* Entries from a dataset *
---+---

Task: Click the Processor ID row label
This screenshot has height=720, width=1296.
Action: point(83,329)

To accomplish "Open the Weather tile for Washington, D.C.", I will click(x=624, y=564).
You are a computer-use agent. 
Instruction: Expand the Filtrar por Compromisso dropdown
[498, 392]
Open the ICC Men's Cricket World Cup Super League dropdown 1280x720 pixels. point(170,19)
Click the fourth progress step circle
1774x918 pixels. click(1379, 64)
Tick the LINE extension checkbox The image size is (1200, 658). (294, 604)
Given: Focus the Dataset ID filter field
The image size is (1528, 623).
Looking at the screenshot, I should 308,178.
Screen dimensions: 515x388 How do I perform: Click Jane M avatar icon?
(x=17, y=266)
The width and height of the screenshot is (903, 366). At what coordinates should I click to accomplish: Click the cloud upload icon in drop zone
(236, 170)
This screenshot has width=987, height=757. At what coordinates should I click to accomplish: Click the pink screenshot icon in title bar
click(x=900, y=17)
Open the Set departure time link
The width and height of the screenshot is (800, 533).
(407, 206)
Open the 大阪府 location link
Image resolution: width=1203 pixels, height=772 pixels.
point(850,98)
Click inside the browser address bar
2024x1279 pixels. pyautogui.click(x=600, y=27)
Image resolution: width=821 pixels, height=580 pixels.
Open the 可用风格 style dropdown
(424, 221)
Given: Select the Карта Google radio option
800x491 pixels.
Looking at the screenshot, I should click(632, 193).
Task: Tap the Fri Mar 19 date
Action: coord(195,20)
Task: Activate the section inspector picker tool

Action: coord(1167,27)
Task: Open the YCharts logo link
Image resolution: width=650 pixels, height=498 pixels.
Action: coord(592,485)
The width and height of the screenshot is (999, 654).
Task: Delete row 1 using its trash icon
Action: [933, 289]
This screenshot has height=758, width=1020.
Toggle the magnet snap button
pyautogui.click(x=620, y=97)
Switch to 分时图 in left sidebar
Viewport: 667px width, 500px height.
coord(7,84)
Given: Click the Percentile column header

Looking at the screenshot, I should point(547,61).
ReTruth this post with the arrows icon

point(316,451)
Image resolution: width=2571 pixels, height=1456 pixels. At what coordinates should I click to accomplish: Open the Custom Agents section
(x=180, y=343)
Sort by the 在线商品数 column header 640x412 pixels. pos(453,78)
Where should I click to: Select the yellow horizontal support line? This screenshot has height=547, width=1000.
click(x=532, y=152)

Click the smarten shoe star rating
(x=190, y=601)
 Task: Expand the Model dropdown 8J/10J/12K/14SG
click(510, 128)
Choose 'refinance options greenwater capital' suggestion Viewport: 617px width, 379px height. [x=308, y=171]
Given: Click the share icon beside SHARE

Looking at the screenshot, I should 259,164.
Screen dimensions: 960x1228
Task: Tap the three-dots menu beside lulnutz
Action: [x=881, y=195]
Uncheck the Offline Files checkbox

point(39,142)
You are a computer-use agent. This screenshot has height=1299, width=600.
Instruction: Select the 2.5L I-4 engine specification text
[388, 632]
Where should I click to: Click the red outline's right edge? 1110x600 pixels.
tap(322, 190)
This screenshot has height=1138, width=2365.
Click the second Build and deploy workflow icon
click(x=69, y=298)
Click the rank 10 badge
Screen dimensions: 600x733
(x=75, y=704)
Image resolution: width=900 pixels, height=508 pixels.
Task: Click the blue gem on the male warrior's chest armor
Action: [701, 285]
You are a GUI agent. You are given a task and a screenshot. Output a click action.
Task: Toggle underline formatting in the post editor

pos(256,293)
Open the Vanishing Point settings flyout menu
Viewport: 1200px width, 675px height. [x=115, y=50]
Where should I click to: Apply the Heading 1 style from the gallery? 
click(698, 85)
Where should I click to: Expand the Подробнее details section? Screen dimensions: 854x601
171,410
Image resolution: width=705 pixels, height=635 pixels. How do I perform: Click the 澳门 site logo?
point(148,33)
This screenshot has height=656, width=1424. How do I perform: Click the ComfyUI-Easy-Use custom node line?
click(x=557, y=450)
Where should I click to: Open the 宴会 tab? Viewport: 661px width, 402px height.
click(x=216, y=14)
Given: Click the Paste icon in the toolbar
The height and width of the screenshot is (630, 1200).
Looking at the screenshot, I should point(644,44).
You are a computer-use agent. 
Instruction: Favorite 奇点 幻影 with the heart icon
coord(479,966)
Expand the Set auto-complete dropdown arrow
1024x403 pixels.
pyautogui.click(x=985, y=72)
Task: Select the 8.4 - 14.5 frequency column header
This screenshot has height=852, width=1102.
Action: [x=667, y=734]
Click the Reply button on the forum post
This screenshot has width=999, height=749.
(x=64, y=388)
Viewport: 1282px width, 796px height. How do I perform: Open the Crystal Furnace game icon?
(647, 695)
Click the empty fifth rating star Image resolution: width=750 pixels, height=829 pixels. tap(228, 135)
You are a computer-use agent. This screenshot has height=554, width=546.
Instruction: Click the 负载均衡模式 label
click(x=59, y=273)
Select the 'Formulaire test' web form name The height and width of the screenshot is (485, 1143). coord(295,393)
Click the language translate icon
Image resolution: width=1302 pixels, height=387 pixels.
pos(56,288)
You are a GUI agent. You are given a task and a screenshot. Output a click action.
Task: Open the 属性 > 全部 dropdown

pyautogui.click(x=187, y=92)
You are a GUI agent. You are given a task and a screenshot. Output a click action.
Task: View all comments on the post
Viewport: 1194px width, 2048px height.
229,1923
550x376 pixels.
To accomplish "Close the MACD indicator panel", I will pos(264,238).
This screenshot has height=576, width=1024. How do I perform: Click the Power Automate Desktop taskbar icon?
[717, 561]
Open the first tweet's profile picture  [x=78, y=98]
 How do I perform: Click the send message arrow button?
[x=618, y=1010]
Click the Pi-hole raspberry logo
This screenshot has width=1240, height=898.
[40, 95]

---+---

* DESCRIPTION OF THE TASK *
Please extract every line in the rows above that contains the word "Viewport".

* WRITTEN SOLUTION *
Viewport: 667px width, 500px height.
Choose 'refinance options greenwater capital' suggestion Viewport: 617px width, 379px height. [x=308, y=171]
Viewport: 1200px width, 675px height. [x=115, y=50]
Where should I click to: Open the 宴会 tab? Viewport: 661px width, 402px height.
Viewport: 1282px width, 796px height. How do I perform: Open the Crystal Furnace game icon?
Viewport: 1194px width, 2048px height.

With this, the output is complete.